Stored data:
- - -
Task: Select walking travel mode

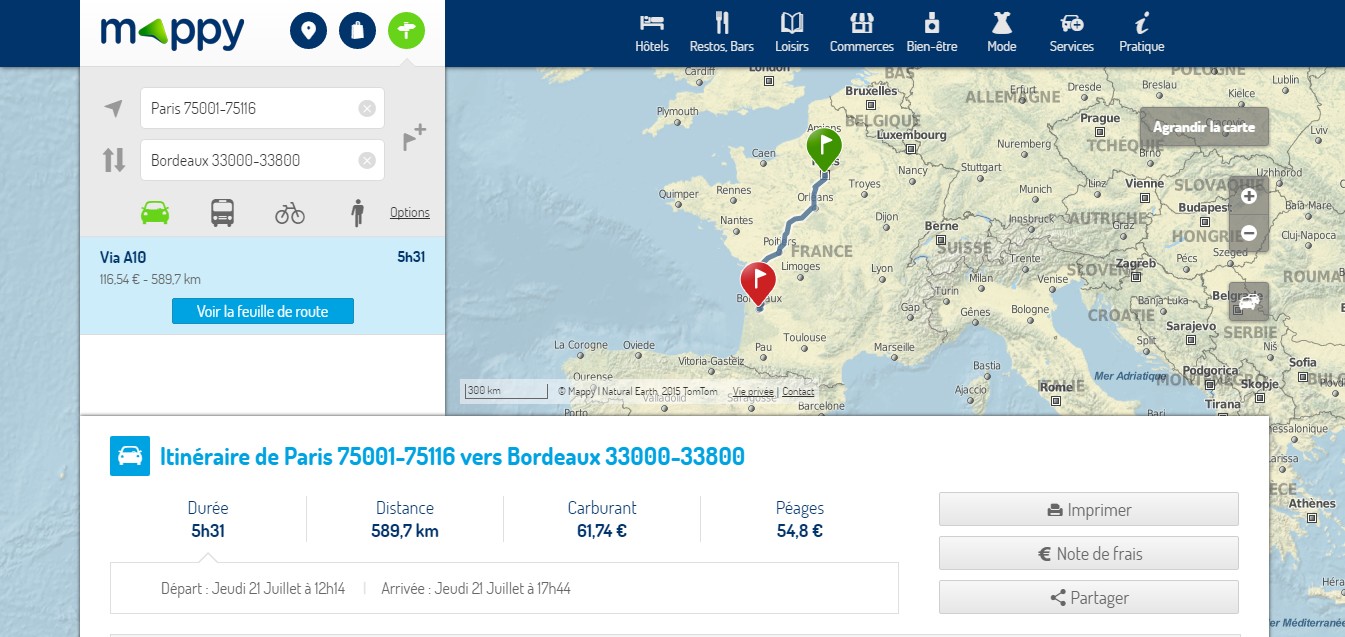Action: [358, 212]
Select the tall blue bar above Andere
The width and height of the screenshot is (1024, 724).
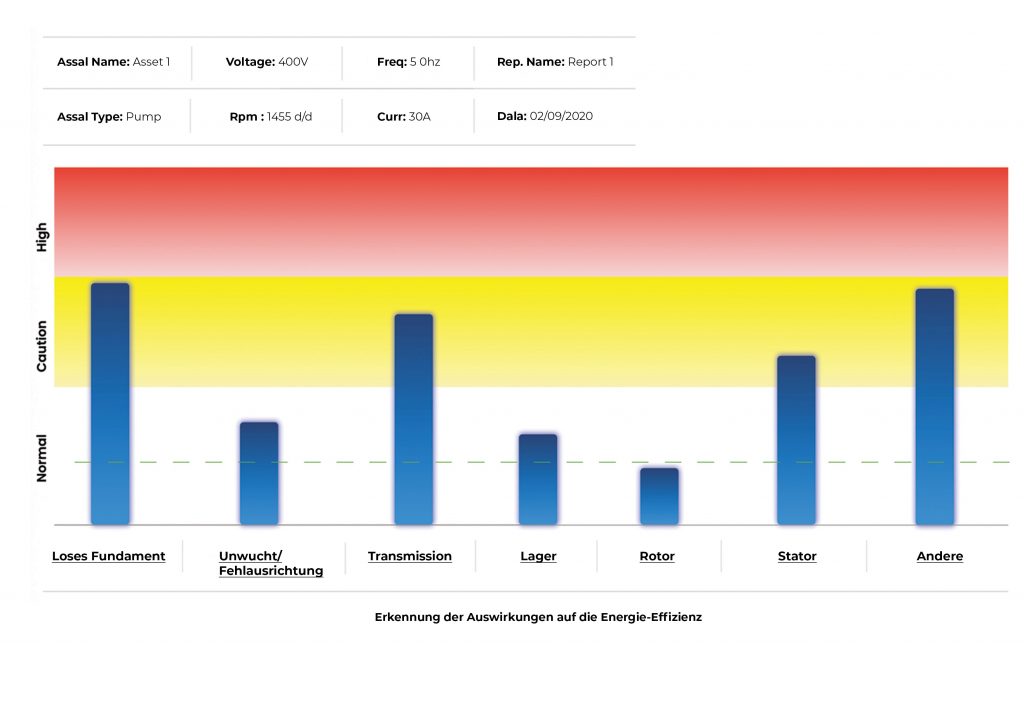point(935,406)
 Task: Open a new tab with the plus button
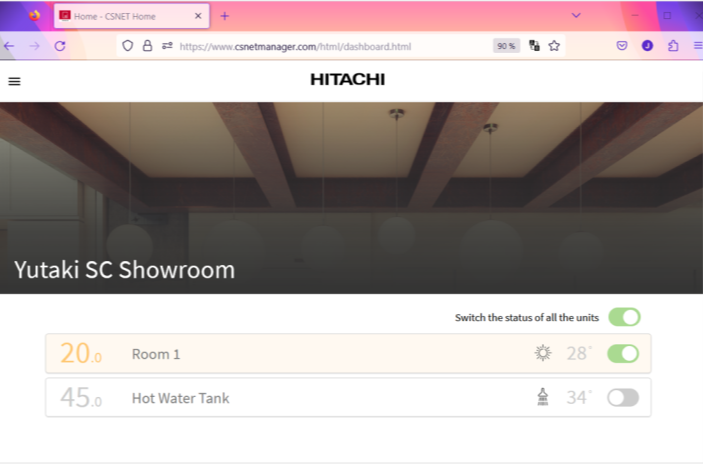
- - -
**EXERCISE BRIEF:** Transcribe the records above exactly, omitting every picture they contain.

**ANSWER FOR THIS EXERCISE:**
Task: Select walking travel mode

Action: [358, 212]
Select the tall blue bar above Andere
The width and height of the screenshot is (1024, 724).
point(935,406)
 Task: Open a new tab with the plus button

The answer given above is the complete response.